## QUOTED PASSAGE
[start]

The user preference for interaction between the device 10 and the tactile interface layer 100 retrieved in Step S134 is preferably one of the variations as described above but may alternatively be any other suitable combination of or any other kind of user preference for the operation of the device 10 and/or interaction between the device 10 and the tactile interface layer 100.

The volume of fluid is preferably manipulated in Step S144 using a system or method described above for the step of manipulating the volume of fluid to deform a particular region of the surface Step S142, but may alternatively be a combination of the systems and/or methods described above or any other suitable system or method. The manipulation of the fluid is preferably actuated by a processing unit of the device 10, for example, actuating the expansion of the desired cavity 125 during certain usage scenarios such as incoming phone calls on a phone. However, any other suitable interaction between the device 10 and the tactile interface layer 100 may be used.

3. Providing a User Interface

As described above, the user interface provided in Step S110 to retrieve a user input may be provided on the tactile interface layer 100, which may allow the user to have a direct tactile comparison between different available settings for the tactile interface layer 100; on both the device 10 and the tactile interface layer 100, which may allow the device 10 and the tactile interface layer 100 to cooperatively provide a user interface for the user; on the device 10; or in any other suitable arrangement. The device 10 and/or the tactile interface layer 100 preferably enters a “customization mode” wherein the user is prompted to provide inputs for user preferences that preferably do not register as any other kind of input. The user interface tactile, visual, audible, or in any other suitable kind of media.

[end]

## EXERCISE REQUIREMENTS
A – Reproduce word for word the portion of the passage on the tactile interface layer from "3. Providing a" up to and including "kind of media.".
B – Write the next part of the passage on the tactile interface layer, starting after its final sentence.
The lines after the passage on the tactile interface layer are not needed.

## DATA PROVIDED
[start]

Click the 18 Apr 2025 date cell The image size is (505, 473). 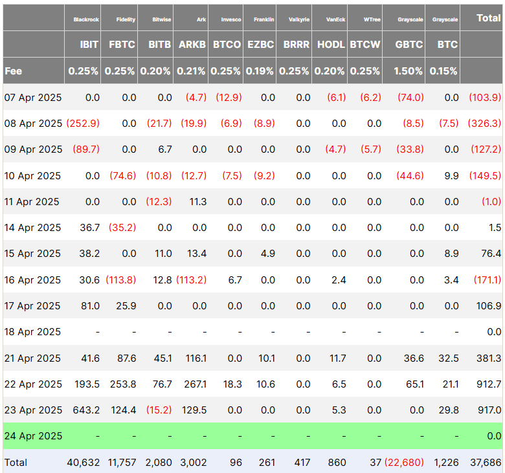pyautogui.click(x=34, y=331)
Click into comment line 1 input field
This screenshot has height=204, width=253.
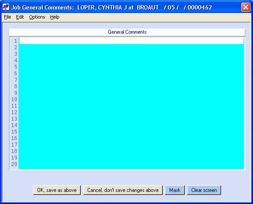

[end]
[start]

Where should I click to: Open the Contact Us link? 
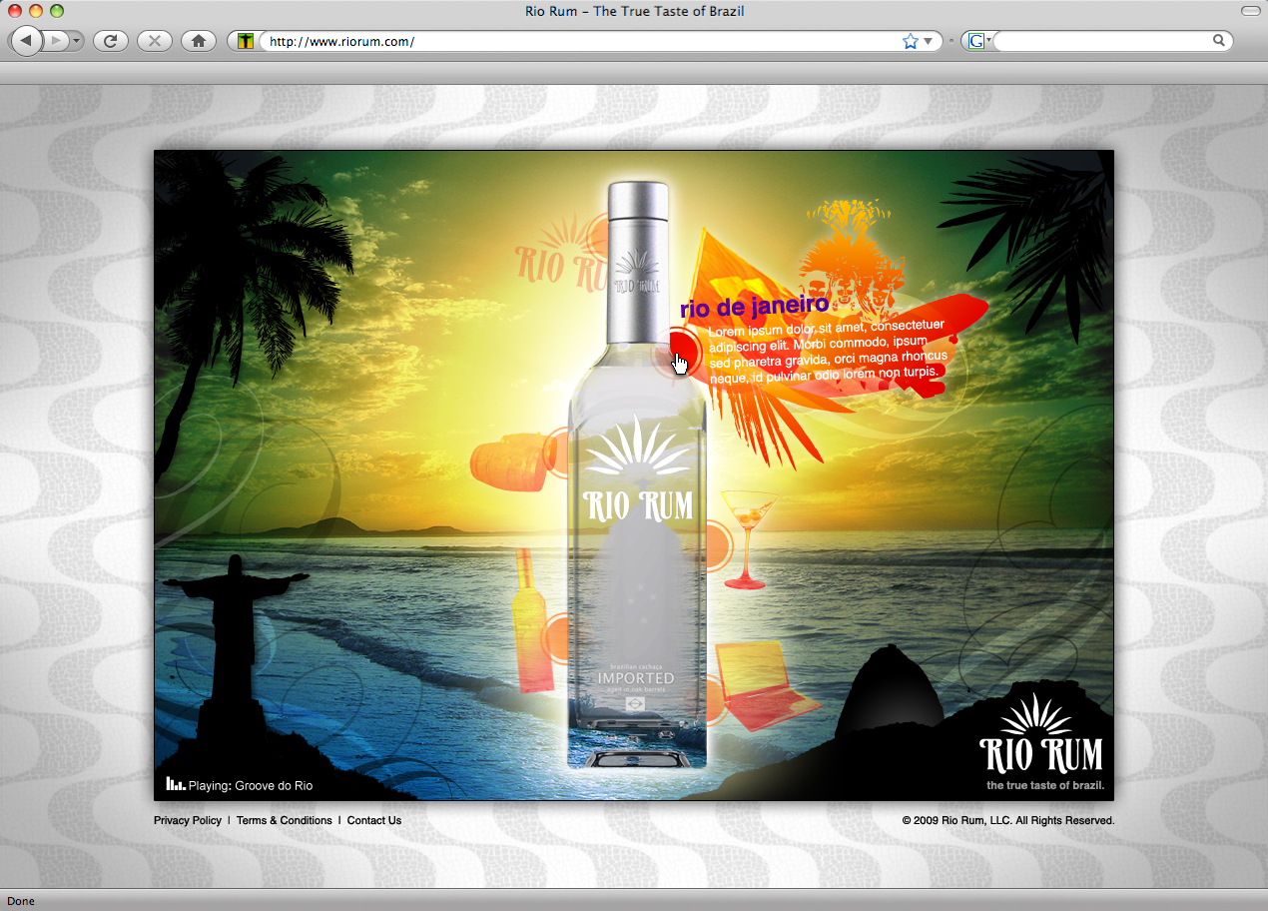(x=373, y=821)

[end]

## EXPECTED ANSWERS
A –
3. Providing a User Interface

As described above, the user interface provided in Step S110 to retrieve a user input may be provided on the tactile interface layer 100, which may allow the user to have a direct tactile comparison between different available settings for the tactile interface layer 100; on both the device 10 and the tactile interface layer 100, which may allow the device 10 and the tactile interface layer 100 to cooperatively provide a user interface for the user; on the device 10; or in any other suitable arrangement. The device 10 and/or the tactile interface layer 100 preferably enters a “customization mode” wherein the user is prompted to provide inputs for user preferences that preferably do not register as any other kind of input. The user interface tactile, visual, audible, or in any other suitable kind of media.

B –
In a first variation of the user interface, the interface is provided on the tactile interface layer 100. In a first example of the user interface of the first variation, the user interface may provide a plurality of expanded cavities 125 and/or 125b that result in a plurality of deformed particular regions 113 on the tactile interface layer 100, wherein each of the plurality of deformed particular regions 113 is of a different characteristic such as a different degree of firmness and/or a different shape. The user then selects the particular region 113 that best fits their preferences and the selection is detected by the sensor 140 and sent to a processing unit in the tactile interface layer 100 and/or a processing unit in the device 10.

In a second example of the first variation, the user interface may provide a deformed particular region 113 in the form of a slider on the tactile interface layer 100. The slider may include a plurality of regions, each region representing a different degree of a characteristic such as firmness, size, and/or distance between deformations. The user may slide their finger along the slider to experience the various degrees of the characteristic and select the desired degree. The selection may be inputted by providing force at the location along the slider of the degree they select, but may alternatively be a selection inputted adjacent to the slider or any other suitable location or kind of input.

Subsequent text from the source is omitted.